Characterization of a novel comprehensive genomic profiling test with better detection of heterozygous deletions and RNA-based gene fusion analysis.

Cancer genomic profiling has revolutionized cancer research and clinical practice by facilitating personalized medicine approaches. Next-generation sequencing technologies have played a pivotal role in expanding the possibilities of cancer genomics, providing a comprehensive view of the genomic landscape of tumors and identifying potential therapeutic targets. In Japan, the approval of several cancer-related gene panel tests has accelerated the implementation of cancer genomic medicine. However, there remains a need for evidence-based selection criteria for the different panel tests available. Among these tests, ACTOnco+® stands out as a comprehensive cancer genomic profiling tool. In this study, we compared 110 samples from 29 different tumor types using FoundationOne® CDx (324 genes for DNA analysis) and ACTOnco+® (440 genes for DNA and 31 genes for RNA analysis). Overall, the mutation profiles between the 2 assays exhibited 82.8% positive agreement in reported sequence alterations in clinically actionable genes, including single nucleotide variants and insertions-deletions. Copy number gains showed concordance of 76.9%, and copy number losses in 66.7%. In the case of KIAA1549-BRAF fusion-positive astrocytoma, the fusion event was not detected by DNA only test, but RNA sequencing identified the rearrangement.

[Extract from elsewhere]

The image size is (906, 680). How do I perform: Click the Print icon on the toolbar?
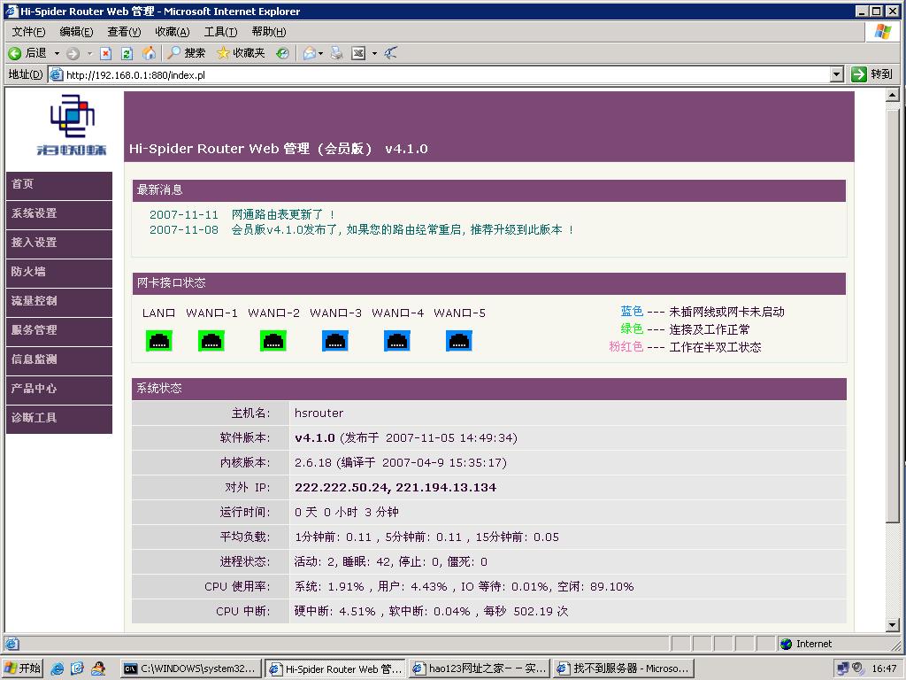(337, 53)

The patient exhibited clinical benefit from MEK inhibitor treatment. Tumor mutational burden and microsatellite instability (MSI) demonstrated high concordance across various cancer types. ACTOnco+® identified a total of 329 heterozygous deletions, which were subsequently validated for reliability using FISH analysis. Gene profiling with ACTOnco+® exhibited comparable results to FoundationOne® CDx, thereby contributing to future personalized medicine endeavors.